Format every one of the source records as a Markdown table, leaving out blank lines. Use two columns: "No." for the row number and "Line" for the line itself.

>> Start Dataset extract

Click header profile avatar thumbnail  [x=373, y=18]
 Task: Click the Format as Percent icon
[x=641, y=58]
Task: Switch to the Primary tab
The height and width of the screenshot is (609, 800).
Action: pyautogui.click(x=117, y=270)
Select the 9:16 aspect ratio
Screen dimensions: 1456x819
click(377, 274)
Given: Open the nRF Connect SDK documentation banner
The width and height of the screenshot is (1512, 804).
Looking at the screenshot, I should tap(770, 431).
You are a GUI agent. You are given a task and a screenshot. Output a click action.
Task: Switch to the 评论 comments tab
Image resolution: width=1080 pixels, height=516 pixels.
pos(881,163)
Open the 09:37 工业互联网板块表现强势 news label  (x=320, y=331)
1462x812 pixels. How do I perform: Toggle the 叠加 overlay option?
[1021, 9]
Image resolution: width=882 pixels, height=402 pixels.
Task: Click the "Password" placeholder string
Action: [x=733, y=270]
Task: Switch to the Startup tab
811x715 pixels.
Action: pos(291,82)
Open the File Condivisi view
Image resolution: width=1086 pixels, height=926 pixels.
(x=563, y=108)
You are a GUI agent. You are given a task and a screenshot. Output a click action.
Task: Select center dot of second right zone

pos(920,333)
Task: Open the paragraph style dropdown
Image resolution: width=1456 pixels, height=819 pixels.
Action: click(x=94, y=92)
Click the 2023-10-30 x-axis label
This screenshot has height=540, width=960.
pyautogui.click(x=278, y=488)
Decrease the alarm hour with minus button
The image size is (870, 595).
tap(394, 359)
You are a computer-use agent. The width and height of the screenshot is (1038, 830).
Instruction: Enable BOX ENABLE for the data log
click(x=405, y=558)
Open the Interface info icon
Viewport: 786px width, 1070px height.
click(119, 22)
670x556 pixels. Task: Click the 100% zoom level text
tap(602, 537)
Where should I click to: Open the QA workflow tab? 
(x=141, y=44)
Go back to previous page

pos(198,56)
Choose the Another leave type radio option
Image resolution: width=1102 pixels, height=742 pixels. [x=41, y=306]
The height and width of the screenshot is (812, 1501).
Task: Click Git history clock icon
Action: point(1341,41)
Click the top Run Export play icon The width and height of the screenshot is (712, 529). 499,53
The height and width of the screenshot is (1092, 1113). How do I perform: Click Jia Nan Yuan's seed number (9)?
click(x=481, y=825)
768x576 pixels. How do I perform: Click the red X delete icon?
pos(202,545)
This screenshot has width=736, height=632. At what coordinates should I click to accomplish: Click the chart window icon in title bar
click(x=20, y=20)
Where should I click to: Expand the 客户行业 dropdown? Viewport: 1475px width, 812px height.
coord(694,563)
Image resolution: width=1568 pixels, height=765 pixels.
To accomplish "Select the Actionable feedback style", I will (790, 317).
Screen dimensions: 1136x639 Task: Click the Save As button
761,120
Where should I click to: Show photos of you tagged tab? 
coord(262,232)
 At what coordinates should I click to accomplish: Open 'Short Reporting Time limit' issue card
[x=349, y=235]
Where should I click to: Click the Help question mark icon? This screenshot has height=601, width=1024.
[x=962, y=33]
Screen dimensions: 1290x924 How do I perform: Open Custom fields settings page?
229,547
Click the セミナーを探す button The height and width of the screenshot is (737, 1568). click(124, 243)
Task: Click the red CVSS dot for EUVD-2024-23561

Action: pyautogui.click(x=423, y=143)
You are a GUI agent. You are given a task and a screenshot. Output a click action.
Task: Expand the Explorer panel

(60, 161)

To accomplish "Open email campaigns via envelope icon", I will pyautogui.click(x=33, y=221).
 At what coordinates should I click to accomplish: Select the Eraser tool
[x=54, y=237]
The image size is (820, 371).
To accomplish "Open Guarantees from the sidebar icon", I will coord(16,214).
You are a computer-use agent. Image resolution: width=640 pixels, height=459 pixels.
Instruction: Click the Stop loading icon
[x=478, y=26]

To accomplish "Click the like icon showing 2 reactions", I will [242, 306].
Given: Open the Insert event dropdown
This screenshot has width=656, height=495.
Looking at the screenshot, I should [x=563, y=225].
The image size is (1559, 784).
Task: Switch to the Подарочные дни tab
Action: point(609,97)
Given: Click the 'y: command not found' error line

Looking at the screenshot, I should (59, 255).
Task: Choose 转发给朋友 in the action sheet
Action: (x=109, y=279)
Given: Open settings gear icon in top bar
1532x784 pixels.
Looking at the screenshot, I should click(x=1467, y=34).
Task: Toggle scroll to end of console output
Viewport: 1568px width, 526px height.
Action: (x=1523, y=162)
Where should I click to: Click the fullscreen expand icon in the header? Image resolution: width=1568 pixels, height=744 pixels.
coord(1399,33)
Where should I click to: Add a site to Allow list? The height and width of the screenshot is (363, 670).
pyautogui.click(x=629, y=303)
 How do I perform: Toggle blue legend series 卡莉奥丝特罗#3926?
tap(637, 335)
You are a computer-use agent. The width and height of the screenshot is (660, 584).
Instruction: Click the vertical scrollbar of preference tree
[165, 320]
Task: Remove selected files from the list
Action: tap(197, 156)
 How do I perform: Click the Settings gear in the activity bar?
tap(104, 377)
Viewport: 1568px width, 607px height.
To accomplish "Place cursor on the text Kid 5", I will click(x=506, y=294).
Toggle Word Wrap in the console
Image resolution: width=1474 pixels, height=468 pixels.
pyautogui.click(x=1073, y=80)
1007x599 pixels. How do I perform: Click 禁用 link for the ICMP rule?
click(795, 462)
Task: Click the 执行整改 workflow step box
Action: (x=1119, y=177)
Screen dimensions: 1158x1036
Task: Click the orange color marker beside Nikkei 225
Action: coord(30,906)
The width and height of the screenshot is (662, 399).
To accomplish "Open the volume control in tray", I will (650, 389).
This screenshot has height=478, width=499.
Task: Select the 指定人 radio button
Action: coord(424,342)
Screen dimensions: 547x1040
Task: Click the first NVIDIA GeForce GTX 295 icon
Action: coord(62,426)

>> End Dataset extract

- Result for this exercise
| No. | Line |
|---|---|
| 1 | Click header profile avatar thumbnail  [x=373, y=18] |
| 2 |  Task: Click the Format as Percent icon |
| 3 | [x=641, y=58] |
| 4 | Task: Switch to the Primary tab |
| 5 | The height and width of the screenshot is (609, 800). |
| 6 | Action: pyautogui.click(x=117, y=270) |
| 7 | Select the 9:16 aspect ratio |
| 8 | Screen dimensions: 1456x819 |
| 9 | click(377, 274) |
| 10 | Given: Open the nRF Connect SDK documentation banner |
| 11 | The width and height of the screenshot is (1512, 804). |
| 12 | Looking at the screenshot, I should tap(770, 431). |
| 13 | You are a GUI agent. You are given a task and a screenshot. Output a click action. |
| 14 | Task: Switch to the 评论 comments tab |
| 15 | Image resolution: width=1080 pixels, height=516 pixels. |
| 16 | pos(881,163) |
| 17 | Open the 09:37 工业互联网板块表现强势 news label  (x=320, y=331) |
| 18 | 1462x812 pixels. How do I perform: Toggle the 叠加 overlay option? |
| 19 | [1021, 9] |
| 20 | Image resolution: width=882 pixels, height=402 pixels. |
| 21 | Task: Click the "Password" placeholder string |
| 22 | Action: [x=733, y=270] |
| 23 | Task: Switch to the Startup tab |
| 24 | 811x715 pixels. |
| 25 | Action: pos(291,82) |
| 26 | Open the File Condivisi view |
| 27 | Image resolution: width=1086 pixels, height=926 pixels. |
| 28 | (x=563, y=108) |
| 29 | You are a GUI agent. You are given a task and a screenshot. Output a click action. |
| 30 | Task: Select center dot of second right zone |
| 31 | pos(920,333) |
| 32 | Task: Open the paragraph style dropdown |
| 33 | Image resolution: width=1456 pixels, height=819 pixels. |
| 34 | Action: click(x=94, y=92) |
| 35 | Click the 2023-10-30 x-axis label |
| 36 | This screenshot has height=540, width=960. |
| 37 | pyautogui.click(x=278, y=488) |
| 38 | Decrease the alarm hour with minus button |
| 39 | The image size is (870, 595). |
| 40 | tap(394, 359) |
| 41 | You are a computer-use agent. The width and height of the screenshot is (1038, 830). |
| 42 | Instruction: Enable BOX ENABLE for the data log |
| 43 | click(x=405, y=558) |
| 44 | Open the Interface info icon |
| 45 | Viewport: 786px width, 1070px height. |
| 46 | click(119, 22) |
| 47 | 670x556 pixels. Task: Click the 100% zoom level text |
| 48 | tap(602, 537) |
| 49 | Where should I click to: Open the QA workflow tab?  |
| 50 | (x=141, y=44) |
| 51 | Go back to previous page |
| 52 | pos(198,56) |
| 53 | Choose the Another leave type radio option |
| 54 | Image resolution: width=1102 pixels, height=742 pixels. [x=41, y=306] |
| 55 | The height and width of the screenshot is (812, 1501). |
| 56 | Task: Click Git history clock icon |
| 57 | Action: point(1341,41) |
| 58 | Click the top Run Export play icon The width and height of the screenshot is (712, 529). 499,53 |
| 59 | The height and width of the screenshot is (1092, 1113). How do I perform: Click Jia Nan Yuan's seed number (9)? |
| 60 | click(x=481, y=825) |
| 61 | 768x576 pixels. How do I perform: Click the red X delete icon? |
| 62 | pos(202,545) |
| 63 | This screenshot has width=736, height=632. At what coordinates should I click to accomplish: Click the chart window icon in title bar |
| 64 | click(x=20, y=20) |
| 65 | Where should I click to: Expand the 客户行业 dropdown? Viewport: 1475px width, 812px height. |
| 66 | coord(694,563) |
| 67 | Image resolution: width=1568 pixels, height=765 pixels. |
| 68 | To accomplish "Select the Actionable feedback style", I will (790, 317). |
| 69 | Screen dimensions: 1136x639 Task: Click the Save As button |
| 70 | 761,120 |
| 71 | Where should I click to: Show photos of you tagged tab?  |
| 72 | coord(262,232) |
| 73 |  At what coordinates should I click to accomplish: Open 'Short Reporting Time limit' issue card |
| 74 | [x=349, y=235] |
| 75 | Where should I click to: Click the Help question mark icon? This screenshot has height=601, width=1024. |
| 76 | [x=962, y=33] |
| 77 | Screen dimensions: 1290x924 How do I perform: Open Custom fields settings page? |
| 78 | 229,547 |
| 79 | Click the セミナーを探す button The height and width of the screenshot is (737, 1568). click(124, 243) |
| 80 | Task: Click the red CVSS dot for EUVD-2024-23561 |
| 81 | Action: pyautogui.click(x=423, y=143) |
| 82 | You are a GUI agent. You are given a task and a screenshot. Output a click action. |
| 83 | Task: Expand the Explorer panel |
| 84 | (60, 161) |
| 85 | To accomplish "Open email campaigns via envelope icon", I will pyautogui.click(x=33, y=221). |
| 86 |  At what coordinates should I click to accomplish: Select the Eraser tool |
| 87 | [x=54, y=237] |
| 88 | The image size is (820, 371). |
| 89 | To accomplish "Open Guarantees from the sidebar icon", I will coord(16,214). |
| 90 | You are a computer-use agent. Image resolution: width=640 pixels, height=459 pixels. |
| 91 | Instruction: Click the Stop loading icon |
| 92 | [x=478, y=26] |
| 93 | To accomplish "Click the like icon showing 2 reactions", I will [242, 306]. |
| 94 | Given: Open the Insert event dropdown |
| 95 | This screenshot has width=656, height=495. |
| 96 | Looking at the screenshot, I should [x=563, y=225]. |
| 97 | The image size is (1559, 784). |
| 98 | Task: Switch to the Подарочные дни tab |
| 99 | Action: point(609,97) |
| 100 | Given: Click the 'y: command not found' error line |
| 101 | Looking at the screenshot, I should (59, 255). |
| 102 | Task: Choose 转发给朋友 in the action sheet |
| 103 | Action: (x=109, y=279) |
| 104 | Given: Open settings gear icon in top bar |
| 105 | 1532x784 pixels. |
| 106 | Looking at the screenshot, I should click(x=1467, y=34). |
| 107 | Task: Toggle scroll to end of console output |
| 108 | Viewport: 1568px width, 526px height. |
| 109 | Action: (x=1523, y=162) |
| 110 | Where should I click to: Click the fullscreen expand icon in the header? Image resolution: width=1568 pixels, height=744 pixels. |
| 111 | coord(1399,33) |
| 112 | Where should I click to: Add a site to Allow list? The height and width of the screenshot is (363, 670). |
| 113 | pyautogui.click(x=629, y=303) |
| 114 |  How do I perform: Toggle blue legend series 卡莉奥丝特罗#3926? |
| 115 | tap(637, 335) |
| 116 | You are a computer-use agent. The width and height of the screenshot is (660, 584). |
| 117 | Instruction: Click the vertical scrollbar of preference tree |
| 118 | [165, 320] |
| 119 | Task: Remove selected files from the list |
| 120 | Action: tap(197, 156) |
| 121 |  How do I perform: Click the Settings gear in the activity bar? |
| 122 | tap(104, 377) |
| 123 | Viewport: 1568px width, 607px height. |
| 124 | To accomplish "Place cursor on the text Kid 5", I will click(x=506, y=294). |
| 125 | Toggle Word Wrap in the console |
| 126 | Image resolution: width=1474 pixels, height=468 pixels. |
| 127 | pyautogui.click(x=1073, y=80) |
| 128 | 1007x599 pixels. How do I perform: Click 禁用 link for the ICMP rule? |
| 129 | click(795, 462) |
| 130 | Task: Click the 执行整改 workflow step box |
| 131 | Action: (x=1119, y=177) |
| 132 | Screen dimensions: 1158x1036 |
| 133 | Task: Click the orange color marker beside Nikkei 225 |
| 134 | Action: coord(30,906) |
| 135 | The width and height of the screenshot is (662, 399). |
| 136 | To accomplish "Open the volume control in tray", I will (650, 389). |
| 137 | This screenshot has height=478, width=499. |
| 138 | Task: Select the 指定人 radio button |
| 139 | Action: coord(424,342) |
| 140 | Screen dimensions: 547x1040 |
| 141 | Task: Click the first NVIDIA GeForce GTX 295 icon |
| 142 | Action: coord(62,426) |